TASK TO COMPLETE
Word for word, restate the line containing "Switch to raw.githubusercontent tab" and all the lines that come after it in the entries below. Include nothing from before it.

Records excerpted from a collection

---

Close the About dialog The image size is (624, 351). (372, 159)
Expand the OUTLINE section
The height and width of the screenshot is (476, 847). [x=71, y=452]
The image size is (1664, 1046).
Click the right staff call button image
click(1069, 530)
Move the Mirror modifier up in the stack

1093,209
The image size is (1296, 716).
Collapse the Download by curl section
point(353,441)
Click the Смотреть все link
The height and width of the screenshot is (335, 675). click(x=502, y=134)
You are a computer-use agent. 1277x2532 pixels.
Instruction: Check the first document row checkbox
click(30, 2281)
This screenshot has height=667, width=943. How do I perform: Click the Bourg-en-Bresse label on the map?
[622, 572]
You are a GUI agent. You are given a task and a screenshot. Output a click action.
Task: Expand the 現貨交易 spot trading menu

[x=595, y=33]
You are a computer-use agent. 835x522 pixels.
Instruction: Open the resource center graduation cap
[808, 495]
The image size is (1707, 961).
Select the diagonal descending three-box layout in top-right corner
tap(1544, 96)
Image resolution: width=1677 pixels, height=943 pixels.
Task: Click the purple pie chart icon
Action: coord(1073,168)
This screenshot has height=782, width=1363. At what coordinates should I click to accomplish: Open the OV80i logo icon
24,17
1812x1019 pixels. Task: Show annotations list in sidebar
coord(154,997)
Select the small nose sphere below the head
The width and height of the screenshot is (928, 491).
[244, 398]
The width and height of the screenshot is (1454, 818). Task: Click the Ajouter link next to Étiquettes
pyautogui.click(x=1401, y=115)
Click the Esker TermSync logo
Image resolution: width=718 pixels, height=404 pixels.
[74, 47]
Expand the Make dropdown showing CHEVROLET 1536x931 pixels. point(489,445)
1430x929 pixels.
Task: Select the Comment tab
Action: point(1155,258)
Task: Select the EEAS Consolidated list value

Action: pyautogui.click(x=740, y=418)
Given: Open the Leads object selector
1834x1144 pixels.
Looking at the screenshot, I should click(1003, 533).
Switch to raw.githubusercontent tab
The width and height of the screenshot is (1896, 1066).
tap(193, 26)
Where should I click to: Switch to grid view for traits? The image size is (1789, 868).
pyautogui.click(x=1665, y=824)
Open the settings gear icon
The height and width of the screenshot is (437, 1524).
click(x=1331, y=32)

---

SOLUTION
Switch to raw.githubusercontent tab
The width and height of the screenshot is (1896, 1066).
tap(193, 26)
Where should I click to: Switch to grid view for traits? The image size is (1789, 868).
pyautogui.click(x=1665, y=824)
Open the settings gear icon
The height and width of the screenshot is (437, 1524).
click(x=1331, y=32)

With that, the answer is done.